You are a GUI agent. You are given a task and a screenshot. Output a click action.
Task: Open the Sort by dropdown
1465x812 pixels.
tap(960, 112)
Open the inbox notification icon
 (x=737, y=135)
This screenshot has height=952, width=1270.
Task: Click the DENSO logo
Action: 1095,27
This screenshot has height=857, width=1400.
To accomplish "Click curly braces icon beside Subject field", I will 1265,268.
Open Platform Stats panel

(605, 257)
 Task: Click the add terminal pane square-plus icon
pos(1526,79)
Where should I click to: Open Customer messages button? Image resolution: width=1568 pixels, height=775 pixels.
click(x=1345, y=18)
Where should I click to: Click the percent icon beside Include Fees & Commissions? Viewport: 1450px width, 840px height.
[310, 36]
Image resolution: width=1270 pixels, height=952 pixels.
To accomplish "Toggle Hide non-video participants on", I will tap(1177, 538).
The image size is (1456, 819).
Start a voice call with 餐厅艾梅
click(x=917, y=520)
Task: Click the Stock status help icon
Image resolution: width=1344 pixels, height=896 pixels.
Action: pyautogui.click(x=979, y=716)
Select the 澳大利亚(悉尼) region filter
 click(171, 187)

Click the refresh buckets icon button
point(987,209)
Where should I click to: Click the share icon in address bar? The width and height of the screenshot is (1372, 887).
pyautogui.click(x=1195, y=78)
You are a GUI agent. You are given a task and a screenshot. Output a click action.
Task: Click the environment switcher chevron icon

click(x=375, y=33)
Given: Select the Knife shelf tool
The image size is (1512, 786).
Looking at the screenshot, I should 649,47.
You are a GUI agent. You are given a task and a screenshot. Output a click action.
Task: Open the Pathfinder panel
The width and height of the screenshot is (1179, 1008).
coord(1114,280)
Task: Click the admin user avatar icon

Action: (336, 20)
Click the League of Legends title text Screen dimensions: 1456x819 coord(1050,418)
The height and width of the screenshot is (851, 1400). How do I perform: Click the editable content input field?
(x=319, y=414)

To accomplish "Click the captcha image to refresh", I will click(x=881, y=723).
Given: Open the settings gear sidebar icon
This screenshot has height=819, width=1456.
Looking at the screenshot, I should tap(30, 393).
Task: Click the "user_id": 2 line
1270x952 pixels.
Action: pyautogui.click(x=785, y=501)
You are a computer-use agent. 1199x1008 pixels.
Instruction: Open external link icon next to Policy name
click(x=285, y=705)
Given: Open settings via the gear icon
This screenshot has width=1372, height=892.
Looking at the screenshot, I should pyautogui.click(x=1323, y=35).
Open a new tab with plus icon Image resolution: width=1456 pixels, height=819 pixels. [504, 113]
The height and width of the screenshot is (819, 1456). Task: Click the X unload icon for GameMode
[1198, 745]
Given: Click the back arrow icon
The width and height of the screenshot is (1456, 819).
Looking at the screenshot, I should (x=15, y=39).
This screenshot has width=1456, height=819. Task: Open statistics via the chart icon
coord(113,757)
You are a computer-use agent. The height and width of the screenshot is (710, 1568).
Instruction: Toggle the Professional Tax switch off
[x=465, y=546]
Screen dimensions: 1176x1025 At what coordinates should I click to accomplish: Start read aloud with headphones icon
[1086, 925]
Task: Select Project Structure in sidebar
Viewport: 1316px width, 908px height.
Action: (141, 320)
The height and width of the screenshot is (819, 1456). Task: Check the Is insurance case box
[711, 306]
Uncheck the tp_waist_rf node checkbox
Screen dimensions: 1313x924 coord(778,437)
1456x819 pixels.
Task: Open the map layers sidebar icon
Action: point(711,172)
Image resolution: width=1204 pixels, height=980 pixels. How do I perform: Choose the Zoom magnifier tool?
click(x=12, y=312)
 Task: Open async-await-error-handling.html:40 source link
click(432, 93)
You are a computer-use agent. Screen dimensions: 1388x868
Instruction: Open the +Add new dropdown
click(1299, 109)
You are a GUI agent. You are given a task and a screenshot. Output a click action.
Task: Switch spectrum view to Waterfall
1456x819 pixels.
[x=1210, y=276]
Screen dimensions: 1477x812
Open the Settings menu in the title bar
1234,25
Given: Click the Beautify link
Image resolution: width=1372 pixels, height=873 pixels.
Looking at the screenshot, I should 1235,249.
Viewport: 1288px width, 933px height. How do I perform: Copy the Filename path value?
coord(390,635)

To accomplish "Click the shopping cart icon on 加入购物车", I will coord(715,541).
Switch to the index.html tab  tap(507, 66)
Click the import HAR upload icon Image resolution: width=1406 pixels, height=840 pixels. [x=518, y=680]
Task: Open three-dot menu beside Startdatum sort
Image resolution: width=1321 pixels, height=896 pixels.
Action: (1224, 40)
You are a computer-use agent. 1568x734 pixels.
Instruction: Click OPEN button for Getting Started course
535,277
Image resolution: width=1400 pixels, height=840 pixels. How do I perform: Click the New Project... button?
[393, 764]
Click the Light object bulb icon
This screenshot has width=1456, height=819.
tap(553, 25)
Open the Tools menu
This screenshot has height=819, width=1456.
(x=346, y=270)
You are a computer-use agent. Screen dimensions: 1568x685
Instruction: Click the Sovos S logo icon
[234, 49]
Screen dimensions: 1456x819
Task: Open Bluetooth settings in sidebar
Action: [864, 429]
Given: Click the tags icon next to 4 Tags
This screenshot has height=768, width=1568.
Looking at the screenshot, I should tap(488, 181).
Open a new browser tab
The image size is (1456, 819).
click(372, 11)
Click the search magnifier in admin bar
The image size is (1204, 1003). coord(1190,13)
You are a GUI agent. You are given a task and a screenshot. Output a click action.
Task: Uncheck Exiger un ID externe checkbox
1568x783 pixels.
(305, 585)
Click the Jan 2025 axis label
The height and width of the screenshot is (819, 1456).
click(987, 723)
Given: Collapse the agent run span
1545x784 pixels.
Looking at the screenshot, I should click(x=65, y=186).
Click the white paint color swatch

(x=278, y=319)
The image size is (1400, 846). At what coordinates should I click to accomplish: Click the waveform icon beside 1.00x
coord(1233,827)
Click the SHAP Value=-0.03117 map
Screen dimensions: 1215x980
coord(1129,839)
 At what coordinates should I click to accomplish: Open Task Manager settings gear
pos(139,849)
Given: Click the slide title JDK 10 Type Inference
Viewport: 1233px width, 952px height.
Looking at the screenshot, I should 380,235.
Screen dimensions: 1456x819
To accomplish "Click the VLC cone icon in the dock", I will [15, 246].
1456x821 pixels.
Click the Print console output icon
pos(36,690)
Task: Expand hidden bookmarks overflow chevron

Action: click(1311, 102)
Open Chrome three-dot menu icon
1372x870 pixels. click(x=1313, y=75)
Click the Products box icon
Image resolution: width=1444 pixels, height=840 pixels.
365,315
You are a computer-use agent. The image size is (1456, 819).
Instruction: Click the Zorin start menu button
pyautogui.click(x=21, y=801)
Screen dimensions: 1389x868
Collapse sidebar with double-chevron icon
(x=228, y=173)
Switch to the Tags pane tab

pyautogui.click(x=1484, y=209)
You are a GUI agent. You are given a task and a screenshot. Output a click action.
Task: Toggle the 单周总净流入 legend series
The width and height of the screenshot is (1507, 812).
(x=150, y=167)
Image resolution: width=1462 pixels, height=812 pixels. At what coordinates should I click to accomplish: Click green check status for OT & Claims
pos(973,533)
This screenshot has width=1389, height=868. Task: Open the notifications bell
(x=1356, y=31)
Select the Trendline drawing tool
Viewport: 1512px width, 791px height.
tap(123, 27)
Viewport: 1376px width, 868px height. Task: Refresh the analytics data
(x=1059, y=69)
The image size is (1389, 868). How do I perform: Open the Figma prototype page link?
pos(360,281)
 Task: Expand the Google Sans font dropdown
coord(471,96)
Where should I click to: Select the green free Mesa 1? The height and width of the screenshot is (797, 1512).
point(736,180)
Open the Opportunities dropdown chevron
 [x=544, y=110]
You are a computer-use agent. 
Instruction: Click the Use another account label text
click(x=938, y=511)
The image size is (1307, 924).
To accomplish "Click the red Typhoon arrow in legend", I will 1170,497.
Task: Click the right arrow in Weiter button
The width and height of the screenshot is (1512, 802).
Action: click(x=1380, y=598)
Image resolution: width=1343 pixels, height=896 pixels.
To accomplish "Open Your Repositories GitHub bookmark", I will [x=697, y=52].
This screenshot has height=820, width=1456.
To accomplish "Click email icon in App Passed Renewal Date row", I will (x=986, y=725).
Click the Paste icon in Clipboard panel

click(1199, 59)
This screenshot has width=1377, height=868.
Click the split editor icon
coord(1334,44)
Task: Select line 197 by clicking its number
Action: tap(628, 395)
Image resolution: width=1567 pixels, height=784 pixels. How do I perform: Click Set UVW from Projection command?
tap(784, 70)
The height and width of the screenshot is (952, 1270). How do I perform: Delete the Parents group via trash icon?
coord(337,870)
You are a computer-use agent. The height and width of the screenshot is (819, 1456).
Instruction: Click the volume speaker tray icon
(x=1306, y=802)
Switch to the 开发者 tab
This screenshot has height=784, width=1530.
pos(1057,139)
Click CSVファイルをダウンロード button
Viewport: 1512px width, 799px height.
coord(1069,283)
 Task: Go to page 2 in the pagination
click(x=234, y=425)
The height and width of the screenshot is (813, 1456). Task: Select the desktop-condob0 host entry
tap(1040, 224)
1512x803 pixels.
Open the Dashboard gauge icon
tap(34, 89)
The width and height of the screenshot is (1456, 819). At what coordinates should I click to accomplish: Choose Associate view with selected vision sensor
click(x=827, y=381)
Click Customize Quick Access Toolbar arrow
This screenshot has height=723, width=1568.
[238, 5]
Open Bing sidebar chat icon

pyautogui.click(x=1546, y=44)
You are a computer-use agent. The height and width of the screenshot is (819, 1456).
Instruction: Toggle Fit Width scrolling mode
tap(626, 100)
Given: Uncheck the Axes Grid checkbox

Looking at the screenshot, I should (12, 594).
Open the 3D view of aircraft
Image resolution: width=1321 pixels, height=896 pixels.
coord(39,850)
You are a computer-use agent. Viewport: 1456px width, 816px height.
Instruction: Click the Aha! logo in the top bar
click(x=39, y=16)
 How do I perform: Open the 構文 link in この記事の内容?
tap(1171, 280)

#### Task objective:
In the data, how many lines include the string "computer"? Reply with only that number.

#### Exercise answer:
10